5 - LES PAYS DITS " SOCIALISTES "
En faisant passer le capital aux mains de l'Etat, le capitalisme d'Etat crée l'illusion de la disparition de la propriété privée des moyens de production et de l'élimination de la classe bourgeoise. La théorie stalinienne de la possibilité du "socialisme en un seul pays" ainsi que le mensonge des pays dits "communistes", "socialistes", ou en voie de le devenir, trouvent leurs fondements dans cette apparence mystificatrice.
Les changements provoqués par la tendance au capitalisme d'Etat ne se situent pas au niveau réel des rapports de production, mais au niveau juridique des formes de propriété. Ils n'éliminent pas le caractère réel de propriété privée des moyens de production, mais leur aspect juridique de propriété individuelle. Les travailleurs restent privés de toute emprise réelle sur leur utilisation, ils demeurent entièrement séparés d'eux. Les moyens de production ne sont "collectivisés" que pour la bureaucratie qui les possède et qui les gère collectivement.
La bureaucratie étatique qui assume la fonction économique spécifique d'extirpation du surtravail du prolétariat et d'accumulation du capital national constitue une classe. Mais ce n'est pas une nouvelle classe. Par sa fonction, elle n'est autre que la vieille bourgeoisie dans sa forme étatique. Au niveau de ses privilèges, ce qui la distingue, ce n'est pas l'importance de ceux-ci, mais la façon dont elle les détient : au lieu de percevoir ses revenus sous forme de dividendes du fait de la possession individuelle de parts du capital, elle les perçoit du fait de la fonction de ses membres sous forme de "frais de fonction", de primes et de rémunérations fixes à apparence "salariale", dont le montant est souvent des dizaines ou des centaines de fois supérieur au revenu d'un ouvrier.

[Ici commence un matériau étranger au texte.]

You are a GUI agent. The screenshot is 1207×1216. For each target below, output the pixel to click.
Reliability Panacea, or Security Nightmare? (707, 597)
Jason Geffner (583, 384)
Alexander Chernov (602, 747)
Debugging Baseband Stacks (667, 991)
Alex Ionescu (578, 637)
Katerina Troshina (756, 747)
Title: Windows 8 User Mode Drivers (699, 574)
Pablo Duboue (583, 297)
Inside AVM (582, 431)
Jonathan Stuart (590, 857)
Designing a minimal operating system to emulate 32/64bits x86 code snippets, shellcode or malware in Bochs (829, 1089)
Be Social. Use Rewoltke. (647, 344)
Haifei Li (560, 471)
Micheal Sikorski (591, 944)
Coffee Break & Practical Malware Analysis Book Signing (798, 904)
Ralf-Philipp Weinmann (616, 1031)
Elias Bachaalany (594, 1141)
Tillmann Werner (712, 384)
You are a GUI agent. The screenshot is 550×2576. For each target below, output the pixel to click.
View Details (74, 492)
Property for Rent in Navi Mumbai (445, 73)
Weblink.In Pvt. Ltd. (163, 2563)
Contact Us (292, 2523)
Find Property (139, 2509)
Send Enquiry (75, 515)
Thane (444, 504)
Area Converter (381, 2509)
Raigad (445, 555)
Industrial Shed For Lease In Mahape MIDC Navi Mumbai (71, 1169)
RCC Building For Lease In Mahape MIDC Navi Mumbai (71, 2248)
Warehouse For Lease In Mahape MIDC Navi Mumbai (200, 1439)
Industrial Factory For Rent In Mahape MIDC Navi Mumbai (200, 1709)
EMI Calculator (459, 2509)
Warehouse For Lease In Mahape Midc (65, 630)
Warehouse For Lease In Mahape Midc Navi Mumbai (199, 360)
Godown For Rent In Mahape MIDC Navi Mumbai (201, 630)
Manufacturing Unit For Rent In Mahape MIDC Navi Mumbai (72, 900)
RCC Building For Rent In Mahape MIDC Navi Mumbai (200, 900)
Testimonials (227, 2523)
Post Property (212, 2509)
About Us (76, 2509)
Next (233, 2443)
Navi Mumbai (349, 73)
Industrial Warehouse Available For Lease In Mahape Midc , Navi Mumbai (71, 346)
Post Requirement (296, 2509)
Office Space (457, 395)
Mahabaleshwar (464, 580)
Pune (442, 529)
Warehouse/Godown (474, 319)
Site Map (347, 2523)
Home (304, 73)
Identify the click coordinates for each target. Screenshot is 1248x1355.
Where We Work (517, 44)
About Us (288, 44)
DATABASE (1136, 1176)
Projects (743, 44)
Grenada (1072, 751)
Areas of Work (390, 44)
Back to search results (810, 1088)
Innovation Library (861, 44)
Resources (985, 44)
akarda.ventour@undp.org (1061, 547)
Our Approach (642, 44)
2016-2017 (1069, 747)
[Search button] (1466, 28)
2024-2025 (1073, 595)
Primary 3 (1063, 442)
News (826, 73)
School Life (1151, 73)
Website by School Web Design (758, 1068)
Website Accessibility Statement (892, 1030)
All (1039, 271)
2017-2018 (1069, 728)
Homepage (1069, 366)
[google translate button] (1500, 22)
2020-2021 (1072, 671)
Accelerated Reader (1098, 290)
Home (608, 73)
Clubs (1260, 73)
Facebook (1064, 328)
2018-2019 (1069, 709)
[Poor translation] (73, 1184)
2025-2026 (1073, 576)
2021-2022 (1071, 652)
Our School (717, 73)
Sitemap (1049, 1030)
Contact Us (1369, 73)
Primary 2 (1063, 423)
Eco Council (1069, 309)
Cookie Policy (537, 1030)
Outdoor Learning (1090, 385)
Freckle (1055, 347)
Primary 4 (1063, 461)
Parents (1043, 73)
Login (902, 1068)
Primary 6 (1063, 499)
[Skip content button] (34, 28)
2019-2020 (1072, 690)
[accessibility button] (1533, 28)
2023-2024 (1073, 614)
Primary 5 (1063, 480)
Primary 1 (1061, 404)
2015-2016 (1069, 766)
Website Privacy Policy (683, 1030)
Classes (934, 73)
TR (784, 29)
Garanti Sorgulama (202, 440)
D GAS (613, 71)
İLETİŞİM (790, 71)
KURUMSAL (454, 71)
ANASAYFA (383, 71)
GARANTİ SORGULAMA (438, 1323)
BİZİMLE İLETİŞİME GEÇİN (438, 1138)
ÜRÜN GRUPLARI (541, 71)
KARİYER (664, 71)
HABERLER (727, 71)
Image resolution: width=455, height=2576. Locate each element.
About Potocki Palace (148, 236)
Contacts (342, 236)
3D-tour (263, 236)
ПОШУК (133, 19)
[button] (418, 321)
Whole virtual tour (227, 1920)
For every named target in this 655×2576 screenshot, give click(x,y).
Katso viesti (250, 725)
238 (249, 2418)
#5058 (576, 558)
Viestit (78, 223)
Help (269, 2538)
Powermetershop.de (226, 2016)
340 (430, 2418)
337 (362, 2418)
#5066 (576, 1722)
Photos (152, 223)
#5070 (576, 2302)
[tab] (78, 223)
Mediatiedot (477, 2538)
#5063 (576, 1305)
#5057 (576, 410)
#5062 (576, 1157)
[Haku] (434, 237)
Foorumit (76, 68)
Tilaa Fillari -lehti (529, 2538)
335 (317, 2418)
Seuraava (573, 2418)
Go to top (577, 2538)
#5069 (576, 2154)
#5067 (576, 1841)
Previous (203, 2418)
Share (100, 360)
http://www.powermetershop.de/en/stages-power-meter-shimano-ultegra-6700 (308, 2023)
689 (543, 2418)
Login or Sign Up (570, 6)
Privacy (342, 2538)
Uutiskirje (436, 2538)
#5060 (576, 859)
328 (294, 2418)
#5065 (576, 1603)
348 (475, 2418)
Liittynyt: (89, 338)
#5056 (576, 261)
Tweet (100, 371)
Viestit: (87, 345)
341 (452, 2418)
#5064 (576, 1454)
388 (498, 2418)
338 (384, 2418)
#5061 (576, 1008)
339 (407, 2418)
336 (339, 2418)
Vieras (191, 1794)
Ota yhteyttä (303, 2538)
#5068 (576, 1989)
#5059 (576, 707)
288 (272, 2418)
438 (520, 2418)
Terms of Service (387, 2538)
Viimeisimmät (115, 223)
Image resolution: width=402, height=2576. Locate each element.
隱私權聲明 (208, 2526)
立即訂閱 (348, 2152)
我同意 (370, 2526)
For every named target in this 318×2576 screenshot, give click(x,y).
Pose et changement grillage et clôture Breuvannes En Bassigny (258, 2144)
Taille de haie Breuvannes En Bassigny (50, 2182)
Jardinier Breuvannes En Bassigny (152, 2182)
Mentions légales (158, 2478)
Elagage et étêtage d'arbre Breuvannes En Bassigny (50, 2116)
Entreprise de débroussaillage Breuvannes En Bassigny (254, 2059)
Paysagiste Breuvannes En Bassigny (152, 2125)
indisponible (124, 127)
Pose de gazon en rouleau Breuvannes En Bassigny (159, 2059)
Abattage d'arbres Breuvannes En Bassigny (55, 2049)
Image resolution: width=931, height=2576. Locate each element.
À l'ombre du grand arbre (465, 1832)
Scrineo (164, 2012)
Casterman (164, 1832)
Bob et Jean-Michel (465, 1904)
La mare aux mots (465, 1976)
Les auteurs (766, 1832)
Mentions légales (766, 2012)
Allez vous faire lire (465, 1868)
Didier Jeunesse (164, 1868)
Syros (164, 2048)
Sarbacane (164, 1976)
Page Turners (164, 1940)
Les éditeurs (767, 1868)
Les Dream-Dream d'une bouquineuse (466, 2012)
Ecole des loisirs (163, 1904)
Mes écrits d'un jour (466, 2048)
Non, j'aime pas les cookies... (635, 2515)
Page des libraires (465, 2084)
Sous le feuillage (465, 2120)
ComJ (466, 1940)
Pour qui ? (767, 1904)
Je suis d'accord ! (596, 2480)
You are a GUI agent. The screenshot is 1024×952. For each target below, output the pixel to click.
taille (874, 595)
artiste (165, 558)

La centralisation et la planification de la production capitaliste par l'Etat et sa bureaucratie, loin d'être un pas vers l'élimination, n'est rien d'autre qu'un moyen pour tenter de la rendre plus efficace.
Sur le terrain économique, la Russie, même pendant le court
laps de temps où le prolétariat y a détenu le pouvoir
politique, n'a pu se dégager pleinement du capitalisme. Si la forme
du capitalisme d'Etat y est apparue aussitôt d'une façon
aussi développée, c'est que la désorganisation économique
causée par la défaite de la première guerre mondiale,
puis par la guerre civile, y ont porté au plus haut degré
les difficultés de survie d'un capital national dans le cadre de
la décadence capitaliste.
Le triomphe de la contre-révolution en Russie s'est fait sous le signe de la réorganisation de l'économie nationale avec les formes les plus achevées de capitalisme d'Etat, cyniquement présentées pour la circonstance, comme "prolongements d'octobre" et "construction du socialisme". L'exemple a été repris ailleurs : Chine, Pays de l'Est, Cuba, Corée du Nord, Indochine, etc. Il n'y a cependant rien de prolétarien, encore moins de communiste, dans tous ces pays, où, sous le poids de ce qui restera comme un des plus grands mensonges de l'histoire, règne, sous ses formes les plus décadentes, la dictature du capital . Toute défense, même "critique" ou "conditionnelle" de ces pays est une activité absolument contre-révolutionnaire (1).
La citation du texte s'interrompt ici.